• **Records for this exercise**:

= = = =

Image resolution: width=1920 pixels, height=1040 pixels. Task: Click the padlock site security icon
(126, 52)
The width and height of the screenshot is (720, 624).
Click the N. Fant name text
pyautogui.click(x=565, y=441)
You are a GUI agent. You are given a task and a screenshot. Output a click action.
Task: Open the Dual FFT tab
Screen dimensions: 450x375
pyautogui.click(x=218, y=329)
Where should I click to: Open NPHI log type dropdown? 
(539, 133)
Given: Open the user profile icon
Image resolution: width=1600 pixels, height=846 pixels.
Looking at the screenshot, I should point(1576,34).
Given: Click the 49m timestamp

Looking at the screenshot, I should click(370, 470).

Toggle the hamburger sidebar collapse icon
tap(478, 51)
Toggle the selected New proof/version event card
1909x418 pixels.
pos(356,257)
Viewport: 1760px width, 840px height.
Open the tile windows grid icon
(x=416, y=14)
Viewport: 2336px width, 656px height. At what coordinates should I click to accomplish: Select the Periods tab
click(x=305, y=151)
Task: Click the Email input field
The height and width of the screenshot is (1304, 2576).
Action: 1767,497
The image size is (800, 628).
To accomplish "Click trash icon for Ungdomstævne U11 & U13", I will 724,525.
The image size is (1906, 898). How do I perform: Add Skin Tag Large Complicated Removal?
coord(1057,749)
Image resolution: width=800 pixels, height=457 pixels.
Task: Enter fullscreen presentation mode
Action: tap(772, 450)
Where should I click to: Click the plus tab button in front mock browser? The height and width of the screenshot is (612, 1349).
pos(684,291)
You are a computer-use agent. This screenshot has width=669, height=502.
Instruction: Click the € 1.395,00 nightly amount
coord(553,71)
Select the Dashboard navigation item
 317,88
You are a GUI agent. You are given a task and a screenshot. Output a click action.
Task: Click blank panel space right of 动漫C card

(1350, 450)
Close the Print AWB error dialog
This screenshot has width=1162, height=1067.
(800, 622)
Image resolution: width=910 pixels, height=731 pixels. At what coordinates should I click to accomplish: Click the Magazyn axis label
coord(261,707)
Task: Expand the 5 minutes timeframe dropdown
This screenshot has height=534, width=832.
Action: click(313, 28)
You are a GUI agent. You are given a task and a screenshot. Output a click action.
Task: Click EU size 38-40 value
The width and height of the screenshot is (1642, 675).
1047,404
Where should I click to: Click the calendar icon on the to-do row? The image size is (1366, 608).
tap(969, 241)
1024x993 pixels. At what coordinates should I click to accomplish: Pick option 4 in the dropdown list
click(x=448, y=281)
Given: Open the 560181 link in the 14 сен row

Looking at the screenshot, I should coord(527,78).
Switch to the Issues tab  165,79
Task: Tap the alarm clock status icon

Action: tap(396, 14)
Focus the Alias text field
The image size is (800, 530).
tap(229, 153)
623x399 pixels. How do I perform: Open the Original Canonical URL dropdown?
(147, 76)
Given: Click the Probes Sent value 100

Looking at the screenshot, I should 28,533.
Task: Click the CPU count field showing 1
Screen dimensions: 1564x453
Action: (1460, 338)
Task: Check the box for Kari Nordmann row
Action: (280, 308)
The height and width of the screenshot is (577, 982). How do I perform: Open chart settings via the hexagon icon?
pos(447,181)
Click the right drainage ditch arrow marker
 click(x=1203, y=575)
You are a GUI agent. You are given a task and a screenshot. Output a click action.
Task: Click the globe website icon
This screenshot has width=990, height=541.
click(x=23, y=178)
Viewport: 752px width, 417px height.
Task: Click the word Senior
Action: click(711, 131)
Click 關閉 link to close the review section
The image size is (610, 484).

= = = =

• **What this task involves**:
A complete, exact copy of the material is required.

• **Completed task**:
Image resolution: width=1920 pixels, height=1040 pixels. Task: Click the padlock site security icon
(126, 52)
The width and height of the screenshot is (720, 624).
Click the N. Fant name text
pyautogui.click(x=565, y=441)
You are a GUI agent. You are given a task and a screenshot. Output a click action.
Task: Open the Dual FFT tab
Screen dimensions: 450x375
pyautogui.click(x=218, y=329)
Where should I click to: Open NPHI log type dropdown? 
(539, 133)
Given: Open the user profile icon
Image resolution: width=1600 pixels, height=846 pixels.
Looking at the screenshot, I should point(1576,34).
Given: Click the 49m timestamp

Looking at the screenshot, I should click(370, 470).

Toggle the hamburger sidebar collapse icon
tap(478, 51)
Toggle the selected New proof/version event card
1909x418 pixels.
pos(356,257)
Viewport: 1760px width, 840px height.
Open the tile windows grid icon
(x=416, y=14)
Viewport: 2336px width, 656px height. At what coordinates should I click to accomplish: Select the Periods tab
click(x=305, y=151)
Task: Click the Email input field
The height and width of the screenshot is (1304, 2576).
Action: 1767,497
The image size is (800, 628).
To accomplish "Click trash icon for Ungdomstævne U11 & U13", I will 724,525.
The image size is (1906, 898). How do I perform: Add Skin Tag Large Complicated Removal?
coord(1057,749)
Image resolution: width=800 pixels, height=457 pixels.
Task: Enter fullscreen presentation mode
Action: tap(772, 450)
Where should I click to: Click the plus tab button in front mock browser? The height and width of the screenshot is (612, 1349).
pos(684,291)
You are a computer-use agent. This screenshot has width=669, height=502.
Instruction: Click the € 1.395,00 nightly amount
coord(553,71)
Select the Dashboard navigation item
 317,88
You are a GUI agent. You are given a task and a screenshot. Output a click action.
Task: Click blank panel space right of 动漫C card

(1350, 450)
Close the Print AWB error dialog
This screenshot has width=1162, height=1067.
(800, 622)
Image resolution: width=910 pixels, height=731 pixels. At what coordinates should I click to accomplish: Click the Magazyn axis label
coord(261,707)
Task: Expand the 5 minutes timeframe dropdown
This screenshot has height=534, width=832.
Action: click(313, 28)
You are a GUI agent. You are given a task and a screenshot. Output a click action.
Task: Click EU size 38-40 value
The width and height of the screenshot is (1642, 675).
1047,404
Where should I click to: Click the calendar icon on the to-do row? The image size is (1366, 608).
tap(969, 241)
1024x993 pixels. At what coordinates should I click to accomplish: Pick option 4 in the dropdown list
click(x=448, y=281)
Given: Open the 560181 link in the 14 сен row

Looking at the screenshot, I should coord(527,78).
Switch to the Issues tab  165,79
Task: Tap the alarm clock status icon

Action: tap(396, 14)
Focus the Alias text field
The image size is (800, 530).
tap(229, 153)
623x399 pixels. How do I perform: Open the Original Canonical URL dropdown?
(147, 76)
Given: Click the Probes Sent value 100

Looking at the screenshot, I should 28,533.
Task: Click the CPU count field showing 1
Screen dimensions: 1564x453
Action: (1460, 338)
Task: Check the box for Kari Nordmann row
Action: (280, 308)
The height and width of the screenshot is (577, 982). How do I perform: Open chart settings via the hexagon icon?
pos(447,181)
Click the right drainage ditch arrow marker
 click(x=1203, y=575)
You are a GUI agent. You are given a task and a screenshot. Output a click action.
Task: Click the globe website icon
This screenshot has width=990, height=541.
click(x=23, y=178)
Viewport: 752px width, 417px height.
Task: Click the word Senior
Action: click(711, 131)
Click 關閉 link to close the review section
The image size is (610, 484).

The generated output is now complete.